(Data records)
-=-=-=-=-

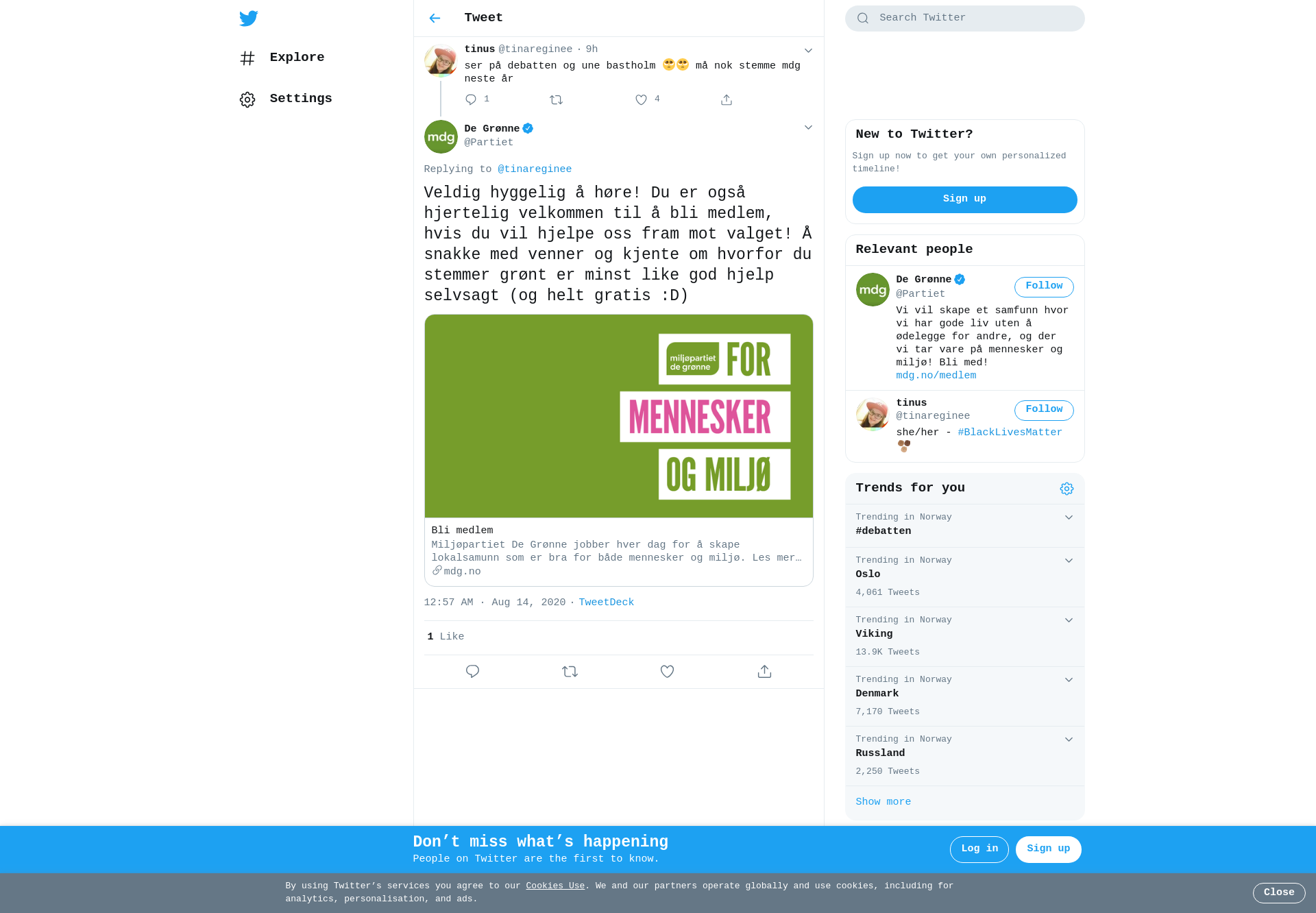Retweet tinus's tweet about debatten
Image resolution: width=1316 pixels, height=913 pixels.
pos(556,100)
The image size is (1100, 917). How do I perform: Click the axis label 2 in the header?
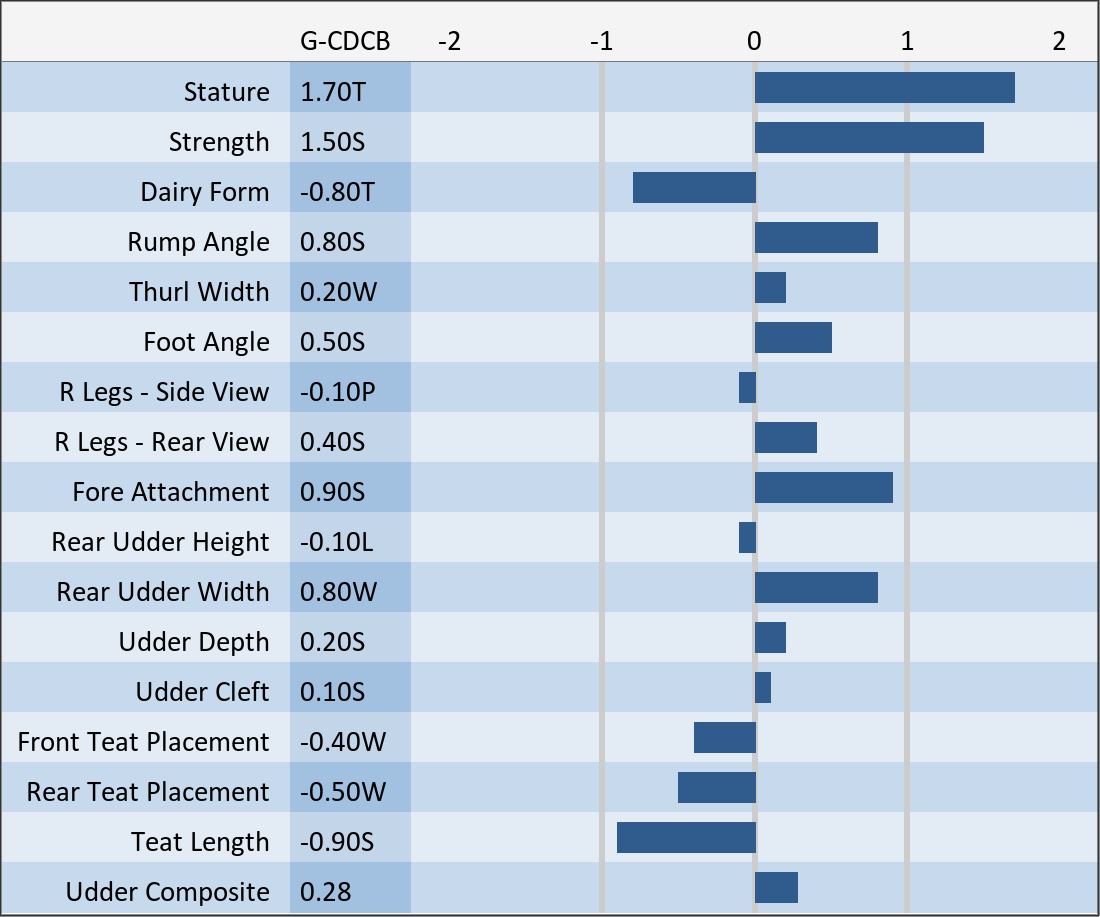pos(1058,41)
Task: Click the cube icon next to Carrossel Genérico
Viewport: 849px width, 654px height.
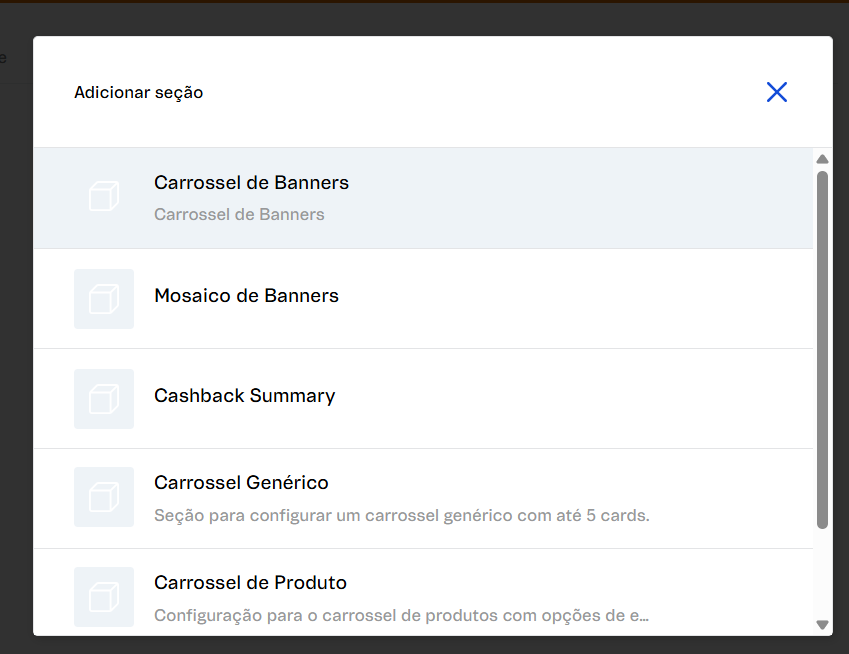Action: coord(103,497)
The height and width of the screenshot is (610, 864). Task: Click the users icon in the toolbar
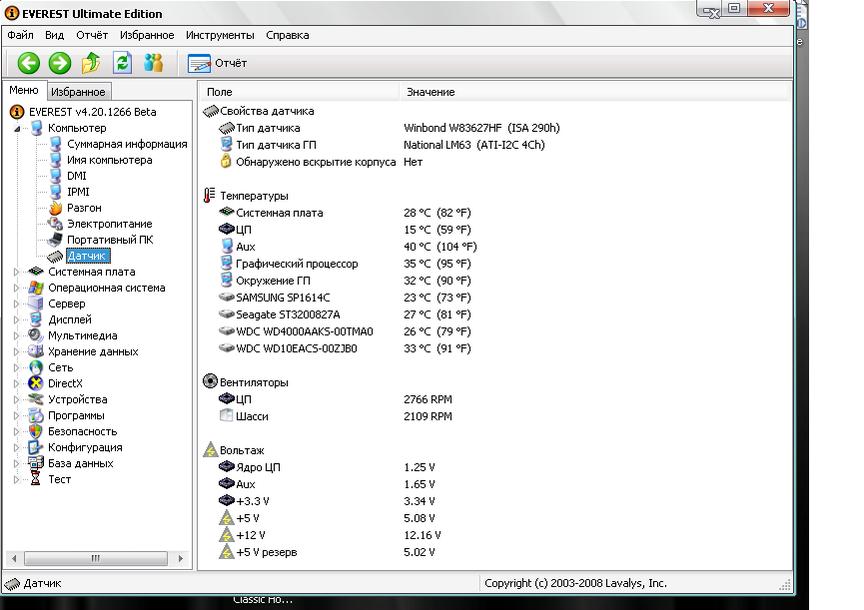153,63
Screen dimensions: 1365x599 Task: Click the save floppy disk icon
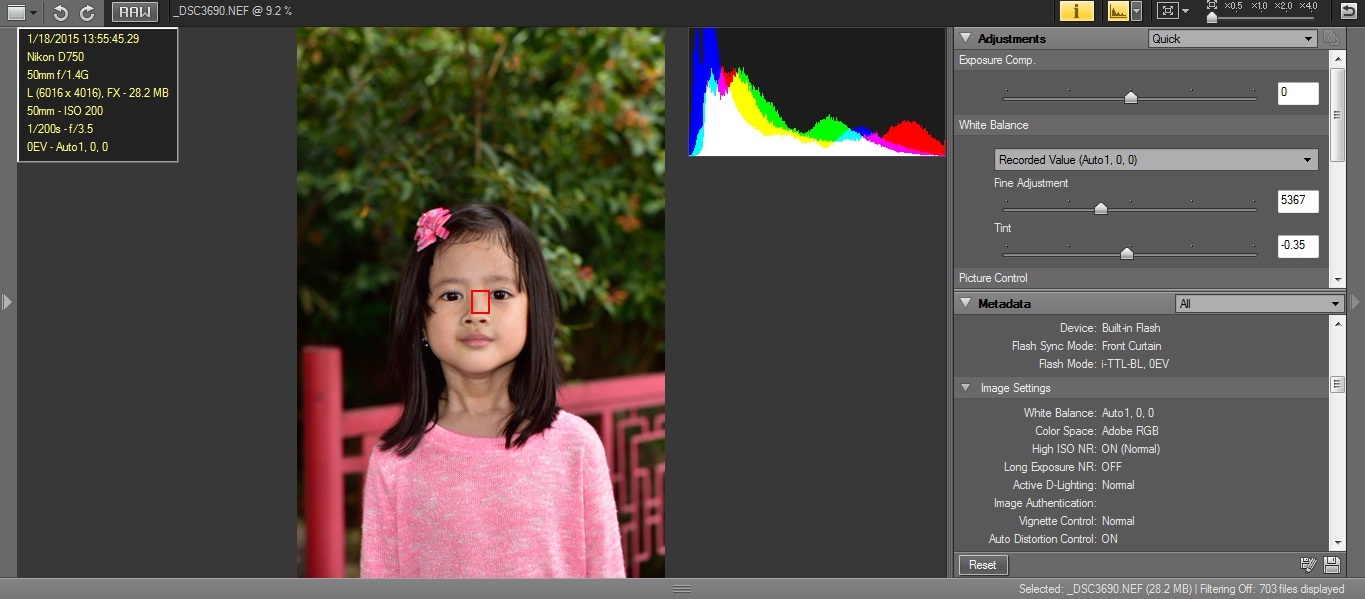pyautogui.click(x=1331, y=565)
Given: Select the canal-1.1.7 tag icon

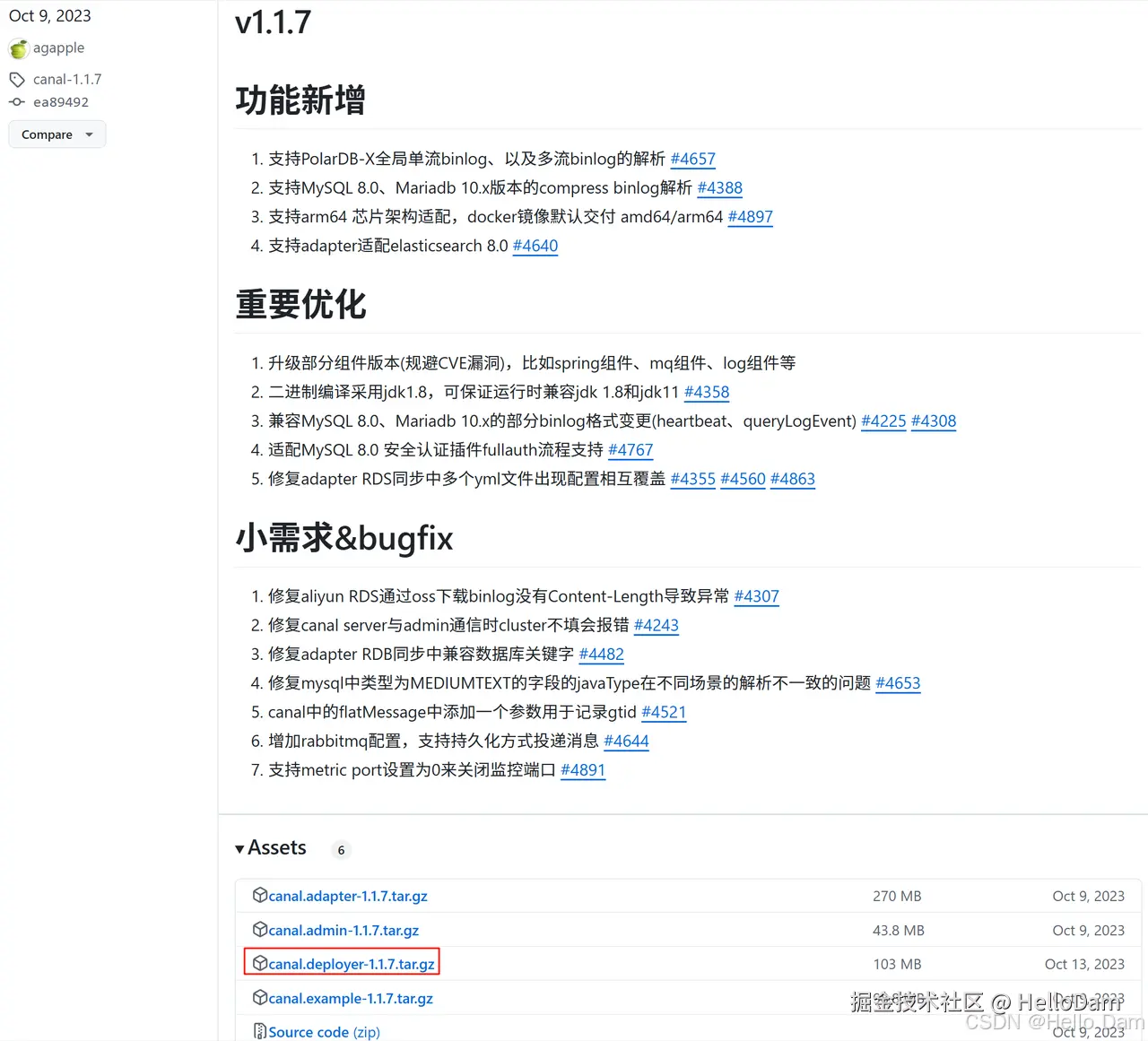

-=-=-=-=-

### TASK REQUIREMENTS
Please output the lines from the line that contains "The height and" through the end of the records, both ends included, exactly and with no pictures.

### EXERCISE RESPONSE
The height and width of the screenshot is (610, 864). Task: Click the users icon in the toolbar
153,63
Screen dimensions: 1365x599 Task: Click the save floppy disk icon
pyautogui.click(x=1331, y=565)
Given: Select the canal-1.1.7 tag icon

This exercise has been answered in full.